Mono no Paradise Garage (22/02/2013)

Mono no Paradise Garage (22/02/2013)

Mono

Texto por Cláudia Filipe / Fotos por João Cavaco

Depois da devastação causada pela passagem dos nipónicos Mono por Portugal aquando da apresentação do disco que é considerado a sua obra mais perfeita, Hymn To The Immortal Wind, a banda regressou, três anos depois, para apresentar o seu mais recente álbum, For My Parents. Fasquia muito alta e curiosidade para ver se o feito era repetido ou mesmo suplantado atraiu uma quantidade razoável de pessoas ao Paradise Garage na passada sexta feira.
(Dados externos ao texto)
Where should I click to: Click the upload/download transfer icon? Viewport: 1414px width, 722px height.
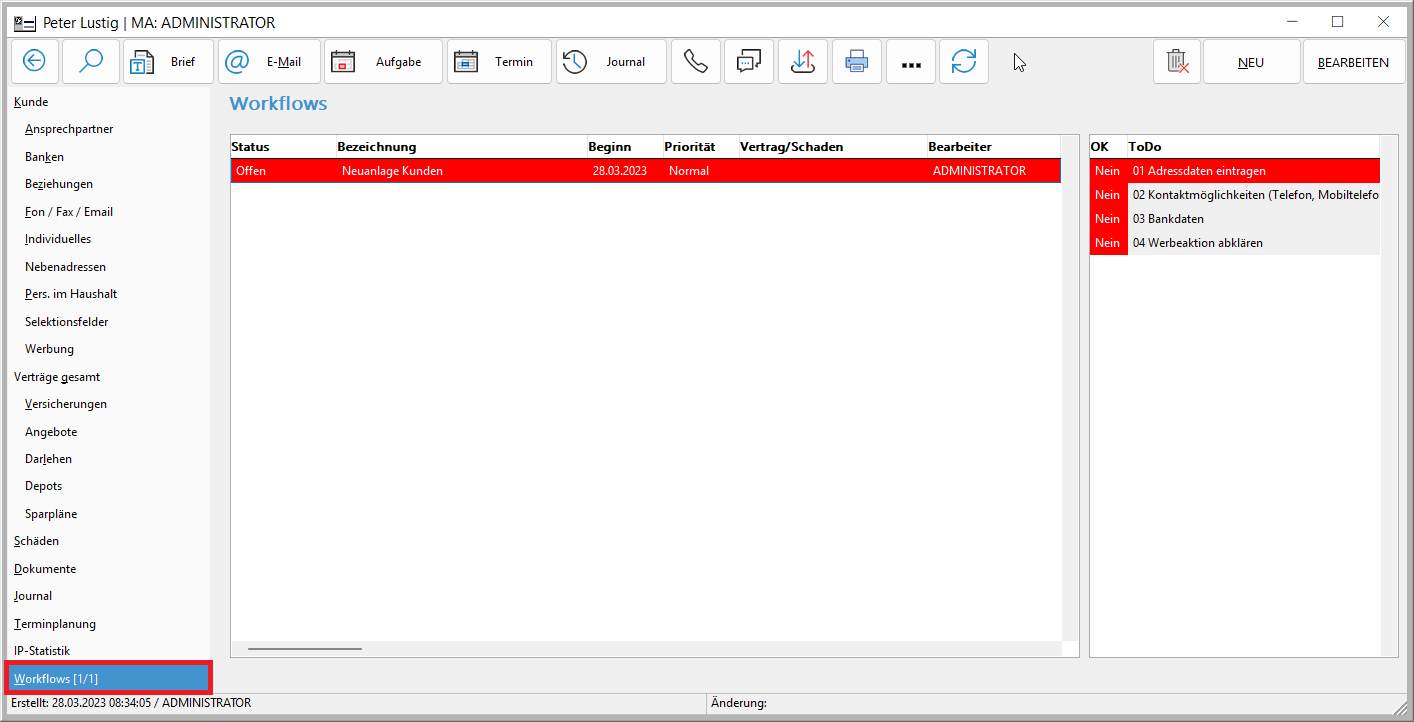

Aos primeiros acordes de Legend, iniciou-se uma viagem que foi sempre num crescendo de intensidade brutal até atingir dimensões inimagináveis: em faixas como Pure as Snow ou Follow the Map já estávamos todos bem longe daqui. Mono tem a particularidade de praticar um post-rock muito visual; as paisagens correm a uma velocidade estonteante, mas seja qual for a imagem que se cole ao cérebro, vem carregada de paz. A culpa é principalmente das guitarras de Goto e Suematsu, que fazem magia ao criar harmoniosos ambientes que criam toda uma aura de meditação colectiva. Mesmo sem as orquestrações que compõe as gravações dos discos, facilmente conseguimos imaginar os violionos e entrar num ritual de contemplação profundo. Finda a Everlasting Light, hora de voltar à terra num misto de emoção e epicidade.

O mundo era um sítio pior sem os Mono. Ou pelo menos não tão bonito. Mais um concerto irrepreensível para não esquecer tão depressa (eu juro que ainda consigo ouvir os violinos) e mais um forte candidato a concerto do ano. Ainda só passaram dois meses, mas o que já recebemos é imenso.